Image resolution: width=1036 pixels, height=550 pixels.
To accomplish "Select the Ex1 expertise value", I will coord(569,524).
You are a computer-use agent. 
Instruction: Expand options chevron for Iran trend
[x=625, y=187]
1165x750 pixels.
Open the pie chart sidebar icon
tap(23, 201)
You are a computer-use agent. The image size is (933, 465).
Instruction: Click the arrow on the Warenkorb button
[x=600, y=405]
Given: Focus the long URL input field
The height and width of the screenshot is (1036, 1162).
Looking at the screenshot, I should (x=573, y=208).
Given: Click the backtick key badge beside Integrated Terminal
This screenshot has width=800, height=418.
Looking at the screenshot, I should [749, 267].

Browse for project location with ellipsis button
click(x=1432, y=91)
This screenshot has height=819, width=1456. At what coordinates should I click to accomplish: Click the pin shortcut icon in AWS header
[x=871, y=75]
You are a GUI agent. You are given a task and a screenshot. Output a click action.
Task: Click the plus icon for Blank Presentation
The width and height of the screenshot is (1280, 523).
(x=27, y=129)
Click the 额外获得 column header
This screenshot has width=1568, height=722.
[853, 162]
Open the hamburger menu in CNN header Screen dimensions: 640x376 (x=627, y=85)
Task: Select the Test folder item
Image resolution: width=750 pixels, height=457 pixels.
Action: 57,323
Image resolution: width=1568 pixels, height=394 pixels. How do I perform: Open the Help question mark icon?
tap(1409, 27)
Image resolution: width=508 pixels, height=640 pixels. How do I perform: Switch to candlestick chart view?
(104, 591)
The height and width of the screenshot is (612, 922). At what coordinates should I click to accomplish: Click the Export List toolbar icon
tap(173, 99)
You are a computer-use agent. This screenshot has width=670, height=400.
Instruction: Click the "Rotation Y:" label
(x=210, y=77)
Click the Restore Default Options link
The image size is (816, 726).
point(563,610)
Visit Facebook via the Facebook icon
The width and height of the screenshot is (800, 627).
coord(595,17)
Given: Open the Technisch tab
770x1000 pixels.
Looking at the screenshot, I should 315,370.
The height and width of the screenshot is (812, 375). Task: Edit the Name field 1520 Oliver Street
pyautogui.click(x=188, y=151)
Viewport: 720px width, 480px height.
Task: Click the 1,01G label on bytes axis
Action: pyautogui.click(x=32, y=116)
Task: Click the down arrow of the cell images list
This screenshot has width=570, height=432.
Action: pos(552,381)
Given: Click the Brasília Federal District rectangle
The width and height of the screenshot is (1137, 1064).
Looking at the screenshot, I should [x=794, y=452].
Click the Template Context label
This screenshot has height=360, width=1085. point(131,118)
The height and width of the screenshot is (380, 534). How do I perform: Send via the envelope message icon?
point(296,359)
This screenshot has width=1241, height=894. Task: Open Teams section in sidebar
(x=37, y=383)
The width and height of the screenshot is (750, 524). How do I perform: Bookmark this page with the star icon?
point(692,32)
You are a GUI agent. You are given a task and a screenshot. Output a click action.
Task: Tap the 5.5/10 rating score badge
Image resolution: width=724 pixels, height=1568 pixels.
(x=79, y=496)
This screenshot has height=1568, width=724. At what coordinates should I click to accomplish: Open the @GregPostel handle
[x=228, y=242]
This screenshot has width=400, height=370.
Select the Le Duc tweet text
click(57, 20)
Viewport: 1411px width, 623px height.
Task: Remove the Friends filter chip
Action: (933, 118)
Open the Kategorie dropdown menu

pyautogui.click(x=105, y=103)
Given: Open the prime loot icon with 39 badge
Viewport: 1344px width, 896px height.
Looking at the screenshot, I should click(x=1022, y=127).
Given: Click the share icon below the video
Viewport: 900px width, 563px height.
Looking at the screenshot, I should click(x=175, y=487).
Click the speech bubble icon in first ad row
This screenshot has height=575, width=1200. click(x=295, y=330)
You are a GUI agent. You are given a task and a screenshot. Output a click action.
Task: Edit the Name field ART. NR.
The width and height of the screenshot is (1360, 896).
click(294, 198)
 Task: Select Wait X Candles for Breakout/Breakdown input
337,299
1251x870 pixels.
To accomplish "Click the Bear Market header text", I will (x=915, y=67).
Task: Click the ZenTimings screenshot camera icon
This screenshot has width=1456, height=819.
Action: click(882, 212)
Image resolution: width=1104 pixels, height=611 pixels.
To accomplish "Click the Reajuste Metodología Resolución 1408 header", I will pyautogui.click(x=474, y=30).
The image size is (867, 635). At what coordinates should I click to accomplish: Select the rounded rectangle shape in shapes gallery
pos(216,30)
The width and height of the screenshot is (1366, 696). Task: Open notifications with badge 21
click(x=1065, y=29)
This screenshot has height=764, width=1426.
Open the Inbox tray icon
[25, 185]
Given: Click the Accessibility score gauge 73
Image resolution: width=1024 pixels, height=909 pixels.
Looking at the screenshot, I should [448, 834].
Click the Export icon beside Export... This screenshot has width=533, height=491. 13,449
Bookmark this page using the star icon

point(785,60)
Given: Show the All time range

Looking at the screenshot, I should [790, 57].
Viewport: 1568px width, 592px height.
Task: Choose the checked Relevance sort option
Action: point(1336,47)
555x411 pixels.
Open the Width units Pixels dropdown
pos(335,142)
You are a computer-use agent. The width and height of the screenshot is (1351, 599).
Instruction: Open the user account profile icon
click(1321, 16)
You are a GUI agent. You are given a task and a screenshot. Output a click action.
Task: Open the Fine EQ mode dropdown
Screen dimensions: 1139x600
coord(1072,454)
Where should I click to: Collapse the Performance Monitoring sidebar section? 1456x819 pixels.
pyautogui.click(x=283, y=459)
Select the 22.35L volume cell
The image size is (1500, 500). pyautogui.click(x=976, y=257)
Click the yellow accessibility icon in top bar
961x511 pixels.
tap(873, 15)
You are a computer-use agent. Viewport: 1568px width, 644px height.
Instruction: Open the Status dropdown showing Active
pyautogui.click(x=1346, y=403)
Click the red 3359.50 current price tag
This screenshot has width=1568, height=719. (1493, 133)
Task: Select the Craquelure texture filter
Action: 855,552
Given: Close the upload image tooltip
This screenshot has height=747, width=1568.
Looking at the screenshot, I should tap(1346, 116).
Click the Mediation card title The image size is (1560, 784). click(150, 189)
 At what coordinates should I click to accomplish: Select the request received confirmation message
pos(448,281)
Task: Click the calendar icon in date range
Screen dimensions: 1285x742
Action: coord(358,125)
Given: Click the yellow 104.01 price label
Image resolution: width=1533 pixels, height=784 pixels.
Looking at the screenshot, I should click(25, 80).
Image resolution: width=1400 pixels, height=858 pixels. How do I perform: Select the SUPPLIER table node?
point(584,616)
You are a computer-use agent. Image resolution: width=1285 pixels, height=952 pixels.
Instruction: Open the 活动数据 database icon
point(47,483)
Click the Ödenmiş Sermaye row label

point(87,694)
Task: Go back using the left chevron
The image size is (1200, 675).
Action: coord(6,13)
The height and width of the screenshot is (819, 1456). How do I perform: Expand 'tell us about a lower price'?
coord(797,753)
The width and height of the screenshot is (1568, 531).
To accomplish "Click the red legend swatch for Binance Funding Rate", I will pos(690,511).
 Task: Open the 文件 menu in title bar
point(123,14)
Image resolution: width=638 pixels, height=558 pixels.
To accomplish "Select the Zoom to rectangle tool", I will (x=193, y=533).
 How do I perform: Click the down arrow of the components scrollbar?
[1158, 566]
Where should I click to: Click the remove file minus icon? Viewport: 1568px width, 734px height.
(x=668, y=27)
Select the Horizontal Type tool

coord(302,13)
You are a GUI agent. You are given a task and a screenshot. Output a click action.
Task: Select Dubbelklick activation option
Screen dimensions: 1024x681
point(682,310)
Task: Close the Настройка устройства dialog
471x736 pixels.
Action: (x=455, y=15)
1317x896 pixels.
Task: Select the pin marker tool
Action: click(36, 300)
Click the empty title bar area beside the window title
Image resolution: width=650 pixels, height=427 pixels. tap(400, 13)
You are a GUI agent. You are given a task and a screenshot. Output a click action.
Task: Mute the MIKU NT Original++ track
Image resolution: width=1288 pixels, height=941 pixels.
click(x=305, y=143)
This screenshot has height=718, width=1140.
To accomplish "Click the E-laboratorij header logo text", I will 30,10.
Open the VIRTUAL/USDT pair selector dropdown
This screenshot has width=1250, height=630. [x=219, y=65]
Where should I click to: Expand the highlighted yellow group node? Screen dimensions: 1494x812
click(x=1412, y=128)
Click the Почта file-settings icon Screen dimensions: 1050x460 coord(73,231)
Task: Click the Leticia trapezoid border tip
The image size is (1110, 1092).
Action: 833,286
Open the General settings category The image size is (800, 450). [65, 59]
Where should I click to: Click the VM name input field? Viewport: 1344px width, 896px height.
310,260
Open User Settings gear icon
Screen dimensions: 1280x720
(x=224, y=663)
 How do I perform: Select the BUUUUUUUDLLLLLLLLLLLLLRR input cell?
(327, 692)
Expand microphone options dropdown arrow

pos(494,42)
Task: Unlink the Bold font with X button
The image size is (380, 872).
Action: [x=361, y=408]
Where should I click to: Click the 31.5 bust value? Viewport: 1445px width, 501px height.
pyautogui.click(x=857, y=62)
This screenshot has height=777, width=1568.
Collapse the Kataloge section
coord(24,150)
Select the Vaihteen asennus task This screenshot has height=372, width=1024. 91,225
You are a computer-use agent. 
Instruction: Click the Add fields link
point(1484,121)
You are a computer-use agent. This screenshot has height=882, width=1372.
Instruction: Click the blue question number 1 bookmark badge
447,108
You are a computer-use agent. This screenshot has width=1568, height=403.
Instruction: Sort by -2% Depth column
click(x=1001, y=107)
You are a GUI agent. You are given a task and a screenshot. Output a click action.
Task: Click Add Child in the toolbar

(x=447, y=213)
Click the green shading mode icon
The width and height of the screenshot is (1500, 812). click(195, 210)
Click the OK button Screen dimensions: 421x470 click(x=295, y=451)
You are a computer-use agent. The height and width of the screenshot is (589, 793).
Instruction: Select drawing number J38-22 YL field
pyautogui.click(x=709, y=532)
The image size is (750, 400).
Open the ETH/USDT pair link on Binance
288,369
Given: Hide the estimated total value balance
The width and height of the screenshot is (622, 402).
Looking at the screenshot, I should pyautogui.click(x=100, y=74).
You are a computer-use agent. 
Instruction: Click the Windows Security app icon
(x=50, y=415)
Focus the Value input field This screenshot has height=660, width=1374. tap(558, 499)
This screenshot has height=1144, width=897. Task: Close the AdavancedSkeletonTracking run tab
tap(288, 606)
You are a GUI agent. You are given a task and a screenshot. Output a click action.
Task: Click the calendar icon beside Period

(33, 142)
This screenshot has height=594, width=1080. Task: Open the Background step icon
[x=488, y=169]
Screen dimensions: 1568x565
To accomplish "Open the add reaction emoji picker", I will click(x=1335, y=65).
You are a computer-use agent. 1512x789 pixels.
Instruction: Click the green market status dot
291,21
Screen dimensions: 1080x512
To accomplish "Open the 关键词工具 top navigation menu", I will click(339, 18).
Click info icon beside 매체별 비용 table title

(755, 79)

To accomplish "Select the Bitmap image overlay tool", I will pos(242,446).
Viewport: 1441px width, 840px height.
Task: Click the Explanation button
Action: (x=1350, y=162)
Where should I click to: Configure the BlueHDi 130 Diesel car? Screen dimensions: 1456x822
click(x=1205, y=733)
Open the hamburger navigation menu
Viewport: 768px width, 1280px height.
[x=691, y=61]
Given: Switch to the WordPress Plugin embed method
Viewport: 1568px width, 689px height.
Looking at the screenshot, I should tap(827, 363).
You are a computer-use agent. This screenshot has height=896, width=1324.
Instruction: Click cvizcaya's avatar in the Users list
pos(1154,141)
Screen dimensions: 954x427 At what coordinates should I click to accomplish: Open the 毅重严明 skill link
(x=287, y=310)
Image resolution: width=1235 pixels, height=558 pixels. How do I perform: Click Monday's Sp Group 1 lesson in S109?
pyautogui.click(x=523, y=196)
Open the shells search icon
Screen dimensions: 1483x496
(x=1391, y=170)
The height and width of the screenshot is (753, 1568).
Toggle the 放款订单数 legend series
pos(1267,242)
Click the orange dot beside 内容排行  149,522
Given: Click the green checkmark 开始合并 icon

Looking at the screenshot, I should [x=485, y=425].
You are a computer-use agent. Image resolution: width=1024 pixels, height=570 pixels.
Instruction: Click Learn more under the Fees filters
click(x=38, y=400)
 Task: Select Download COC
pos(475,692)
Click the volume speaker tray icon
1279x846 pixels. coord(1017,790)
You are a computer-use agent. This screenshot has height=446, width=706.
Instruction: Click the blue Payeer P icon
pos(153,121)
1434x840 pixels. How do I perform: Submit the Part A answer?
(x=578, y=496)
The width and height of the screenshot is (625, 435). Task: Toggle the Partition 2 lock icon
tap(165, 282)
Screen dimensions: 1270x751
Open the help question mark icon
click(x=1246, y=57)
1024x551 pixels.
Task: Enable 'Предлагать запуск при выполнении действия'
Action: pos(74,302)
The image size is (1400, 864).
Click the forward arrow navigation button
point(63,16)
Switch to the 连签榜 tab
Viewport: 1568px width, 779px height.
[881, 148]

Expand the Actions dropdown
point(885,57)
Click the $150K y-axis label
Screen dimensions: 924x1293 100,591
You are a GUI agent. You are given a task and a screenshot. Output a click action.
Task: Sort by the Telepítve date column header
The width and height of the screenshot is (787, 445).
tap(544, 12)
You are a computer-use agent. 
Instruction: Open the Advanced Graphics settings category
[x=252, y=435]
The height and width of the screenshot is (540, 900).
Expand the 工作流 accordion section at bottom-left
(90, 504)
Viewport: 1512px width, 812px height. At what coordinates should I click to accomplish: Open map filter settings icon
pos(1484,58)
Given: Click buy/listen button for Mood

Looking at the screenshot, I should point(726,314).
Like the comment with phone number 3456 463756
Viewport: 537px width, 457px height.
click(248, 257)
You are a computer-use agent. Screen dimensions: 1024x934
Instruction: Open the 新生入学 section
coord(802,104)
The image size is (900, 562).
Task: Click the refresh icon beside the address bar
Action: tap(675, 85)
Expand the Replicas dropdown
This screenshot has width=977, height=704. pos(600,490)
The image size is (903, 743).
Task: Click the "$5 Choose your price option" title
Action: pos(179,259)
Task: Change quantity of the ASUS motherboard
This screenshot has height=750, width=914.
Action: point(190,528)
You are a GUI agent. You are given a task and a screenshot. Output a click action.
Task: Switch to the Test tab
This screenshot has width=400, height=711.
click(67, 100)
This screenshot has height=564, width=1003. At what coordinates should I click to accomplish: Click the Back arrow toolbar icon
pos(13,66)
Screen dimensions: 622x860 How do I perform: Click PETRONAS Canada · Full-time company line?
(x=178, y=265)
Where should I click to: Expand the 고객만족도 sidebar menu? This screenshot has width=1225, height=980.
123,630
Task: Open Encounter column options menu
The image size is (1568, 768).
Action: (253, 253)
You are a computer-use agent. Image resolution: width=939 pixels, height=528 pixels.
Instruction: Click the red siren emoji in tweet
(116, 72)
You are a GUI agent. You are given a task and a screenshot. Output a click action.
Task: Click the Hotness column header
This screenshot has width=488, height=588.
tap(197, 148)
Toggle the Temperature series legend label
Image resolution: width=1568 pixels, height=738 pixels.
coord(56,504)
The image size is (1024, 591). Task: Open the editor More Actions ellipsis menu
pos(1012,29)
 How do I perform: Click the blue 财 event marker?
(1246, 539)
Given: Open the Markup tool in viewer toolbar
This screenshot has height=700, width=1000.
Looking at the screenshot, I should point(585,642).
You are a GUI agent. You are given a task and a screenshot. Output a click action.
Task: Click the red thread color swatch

> _WRITTEN REQUEST_
Rewrite the part of the records above that opens with the line containing "This screenshot has width=400, height=370." and closes with the line containing "This screenshot has height=575, width=1200.", swapping "share icon" for "forward icon" and leaving everything else unchanged.

> _RESULT OF THIS TASK_
This screenshot has width=400, height=370.
Select the Le Duc tweet text
click(57, 20)
Viewport: 1411px width, 623px height.
Task: Remove the Friends filter chip
Action: (933, 118)
Open the Kategorie dropdown menu

pyautogui.click(x=105, y=103)
Given: Open the prime loot icon with 39 badge
Viewport: 1344px width, 896px height.
Looking at the screenshot, I should click(x=1022, y=127).
Given: Click the forward icon below the video
Viewport: 900px width, 563px height.
Looking at the screenshot, I should click(x=175, y=487).
Click the speech bubble icon in first ad row
This screenshot has height=575, width=1200. click(x=295, y=330)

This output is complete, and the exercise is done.